Hyundai’s Kona Electric is also sitting out 2026. Production is paused, with a restart slated for June when 2027 models begin rolling off the line. Hyundai says there’s “adequate stock” of 2025 models to meet demand. A search across major listing sites turns up somewhere between 50 and 105 new Kona Electrics available nationwide. That’s not exactly a glut, but apparently it’s enough when demand is this soft.

Then there’s the Dodge Charger Daytona R/T, and this one feels terminal. Dodge launched the electric Charger in two flavors, the base R/T and the beefier Scat Pack. The R/T was “postponed” for 2026, with tariffs cited as the culprit. Now it’s confirmed the R/T won’t be part of the 2027 lineup either. When a postponement stretches across two model years, you’re not looking at a hiatus. You’re watching a quiet funeral.

The Polestar 2 rounds out the list. The compact Swedish sedan was built in China, and when tariffs on Chinese-made vehicles spiked in 2025, the math simply stopped working. Polestar says a new version is coming, likely around 2028, but the current car is dead in America. The Polestar 4 has since arrived to fill the gap, though calling it a replacement for a sport sedan is generous.

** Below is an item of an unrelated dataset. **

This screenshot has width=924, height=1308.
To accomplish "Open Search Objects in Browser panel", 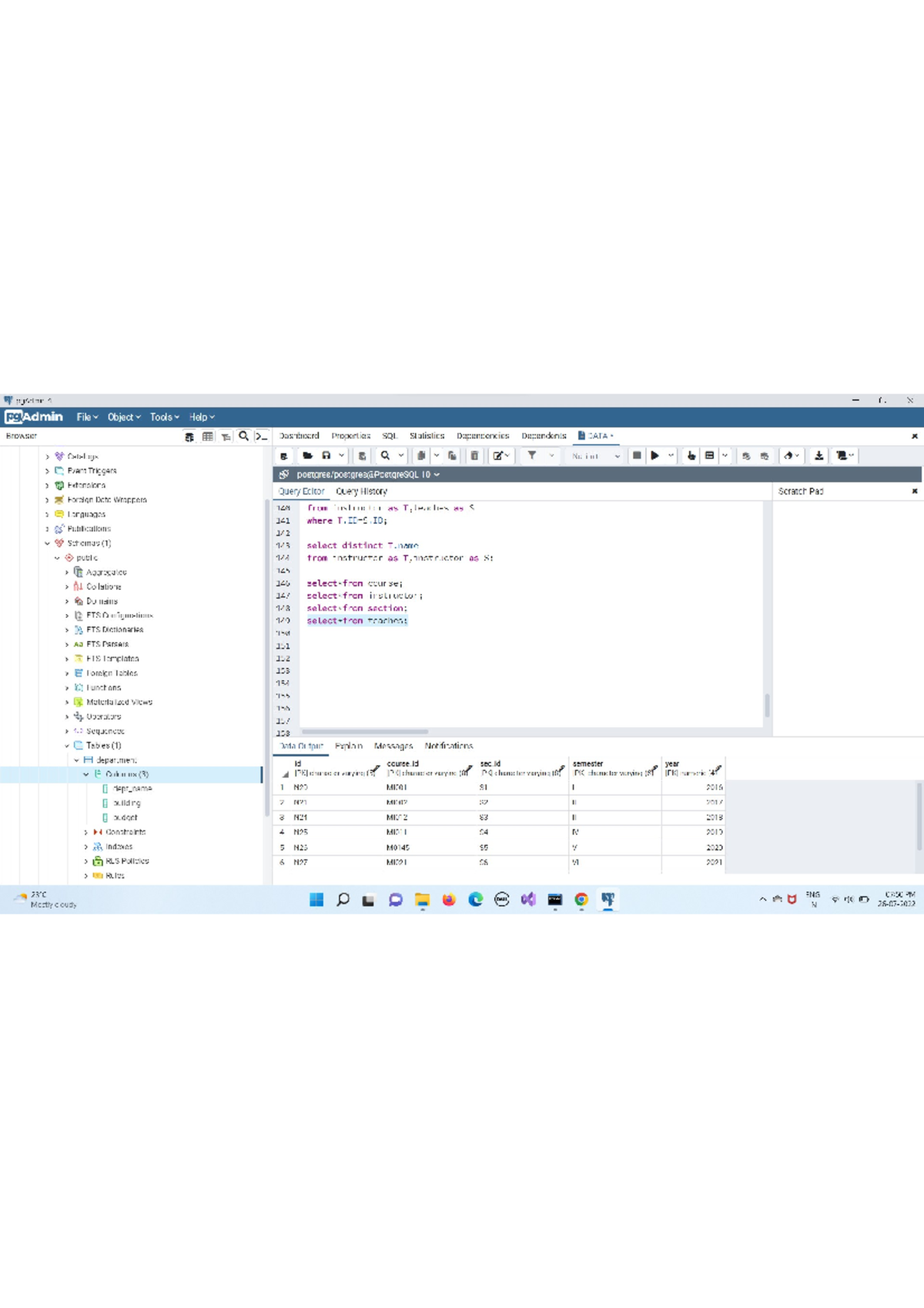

What ties all of these together isn’t just sluggish EV demand. It’s the toxic cocktail of shifting tariff policies, the elimination of the federal EV tax credit, and inventory that’s piling up faster than buyers are showing up. Automakers are hedging their bets, keeping the door cracked open rather than slamming it shut, because admitting you killed an EV program carries a different weight than saying you paused one.

The distinction matters for investors, dealers, and brand perception. A cancelled car is a failure. A car on hiatus is strategic patience. At least that’s the story being told.

But here’s the uncomfortable truth: some of these models will come back, and some won’t. The Audi twins seem safe. The ID.Buzz has a fighting chance. The Charger Daytona R/T and the current Polestar 2 are probably never coming home.

The EV market isn’t collapsing, but it’s clearly recalibrating. And right now, the smartest move some automakers can make is to stop shipping cars nobody asked for and wait for the world to catch up to their product plans. Whether the world actually does is another question entirely.